The government will have no choice but to drop the Washington Consensus Boys who have been advising the government for over twenty years and undertake major economic, social and environmental reforms or the increasing crying of the people will drive it out of office with or without donor support.
In a world increasingly becoming a village through transport and communications technology, the shortcomings of the NRM regime cannot be hidden any more and the donors will find it increasingly difficult to rationalize business as usual.  
It would be in the donors’ and government’s interests to take preventive measures because curative arrangements are very costly. 
Before concluding, let us examine how a strongly donor supported government was removed from power by the people. This is the Ethiopian government under Emperor Haile Selassie.
Haile Selassie engineered the removal of Lij Yasu from the throne and replaced him with his aunt Zauditu who was in turn removed and Haile Selassie was crowned King Ras Tafari in 1928. He was removed from power by the Italian invasion of Ethiopia and was returned to power from exile in Britain in 1941 with donor support. 
The emperor brought in American and European experts to train the security forces and develop the country.  He aggressively centralized the government and refused to relinquish any authority to any governing body. And he built his prestige and reputation as the father of African independence. 

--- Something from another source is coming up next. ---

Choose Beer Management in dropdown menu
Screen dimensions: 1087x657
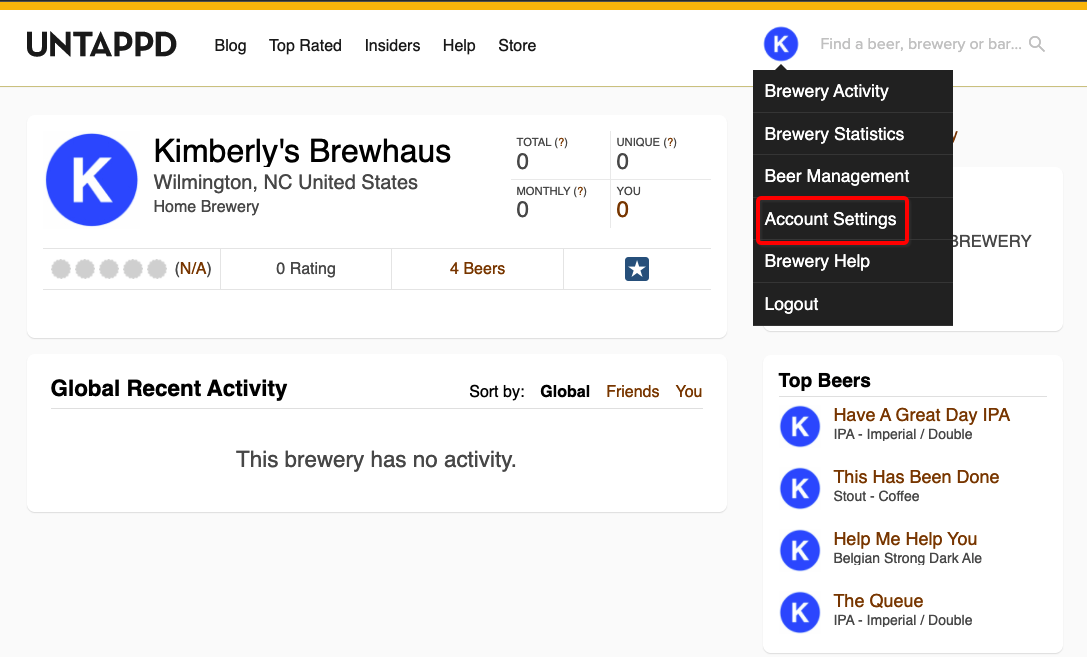point(837,176)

As time passed, the signs of backwardness particularly in rural areas, corruption and inefficiency began to show through the crying of the people who were poor, illiterate, sick and hungry especially during the famine of 1972-73. The emperor increasingly looked to the United States for civilian and military assistance.
Ethiopians who returned from their studies in Europe and America as well as young Europeans and Americans visiting or working in Ethiopia were shocked by the level of mass poverty. 

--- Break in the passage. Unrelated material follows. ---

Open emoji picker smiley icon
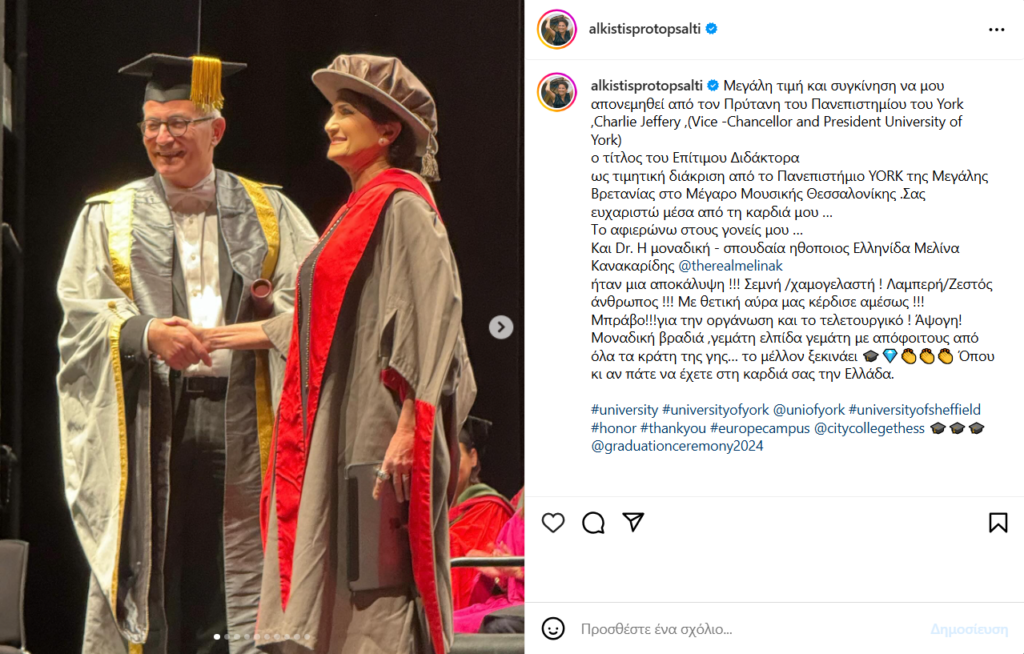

The economic deterioration and famine – lack of jobs, food shortages, rising prices and low wages – generated forces that cracked the imperial government and the emperor’s hold onto power. Civilian protest and unrest mostly by students, teachers and workers who were later joined by civil servants did not go unnoticed by segments in the armed forces. Privates and NCOs stationed in the neglected southern part of rural Ethiopia mutinied because their demands had not been met. Sensing a chance to seize power, the soldiers of the elite units stationed near Addis Ababa, the capital, demanded economic and political reforms. 
Because of strong public opinion against the imperial regime, there was nothing the donors could do to save the emperor – the so-called father of African independence. Instead his western backers began to complain that Haile Selassie’s autocratic style made him a flawed leader as emperor of Ethiopia. In this environment, the armed forces moved in and deposed the emperor in 1974. He died mysteriously like Lij Yasu and Zauditu before him.

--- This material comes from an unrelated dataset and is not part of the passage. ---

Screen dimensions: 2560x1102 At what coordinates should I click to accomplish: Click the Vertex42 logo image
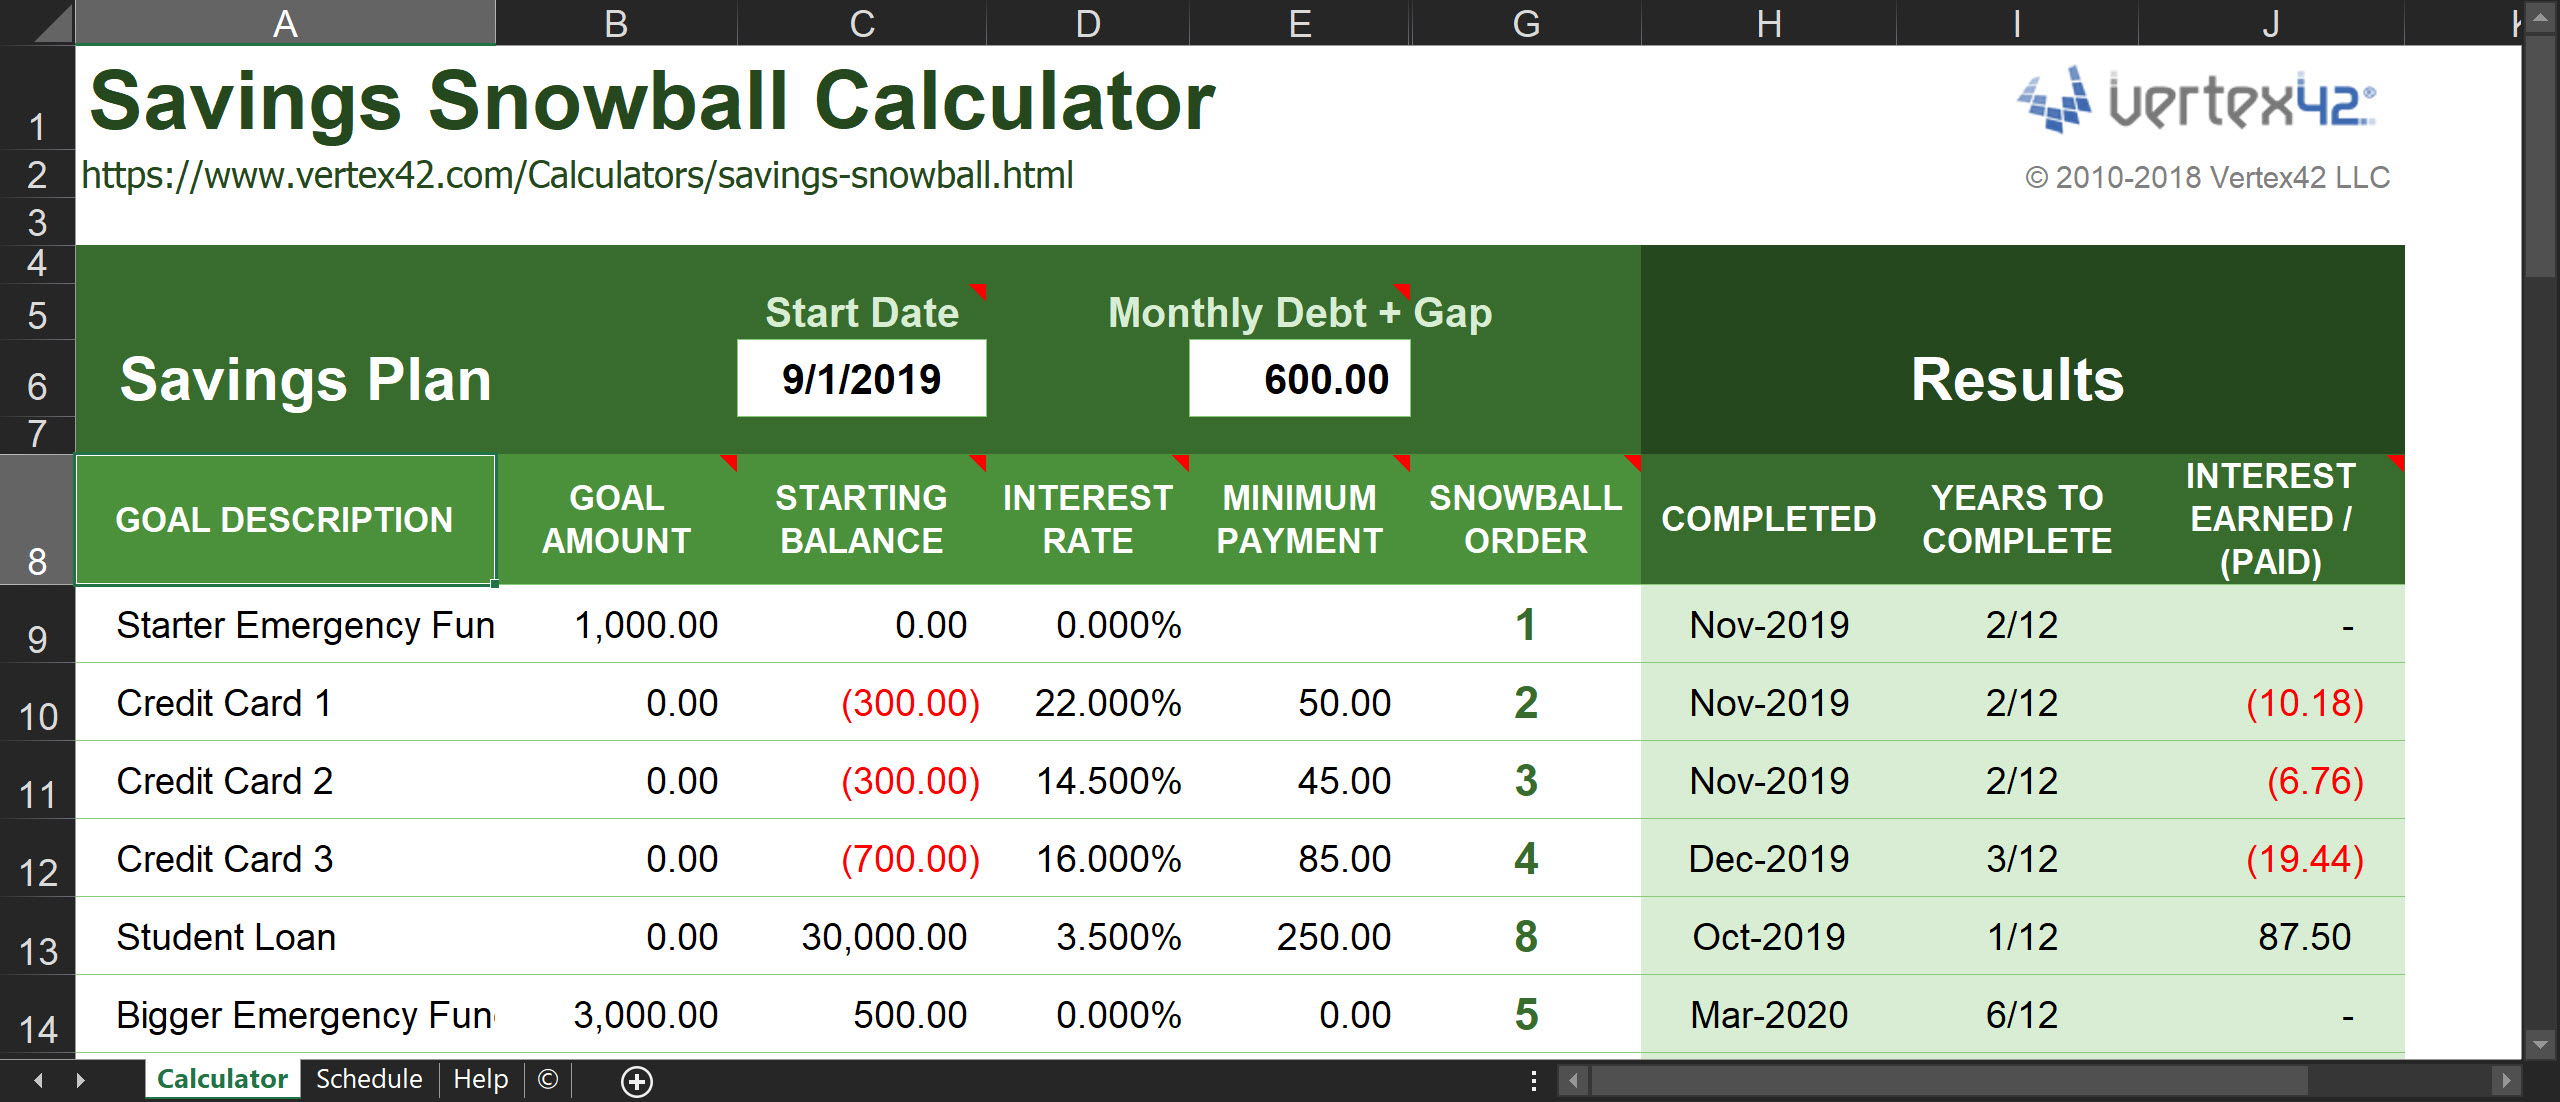tap(2197, 100)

Current and future leaders in Africa and my beloved Uganda should learn from this lesson that no matter how strongly you are supported militarily and economically by donors, they will abandon you once they realize that the population has turned against you. 
Those who knew the popularity of Mobutu Sese Seko among European powers were completely surprised when they abandoned him and could not even allow him entry into their countries where the wealth he had looted from the Congolese people is alleged to have been hidden. The message is loud and clear – no body is immune.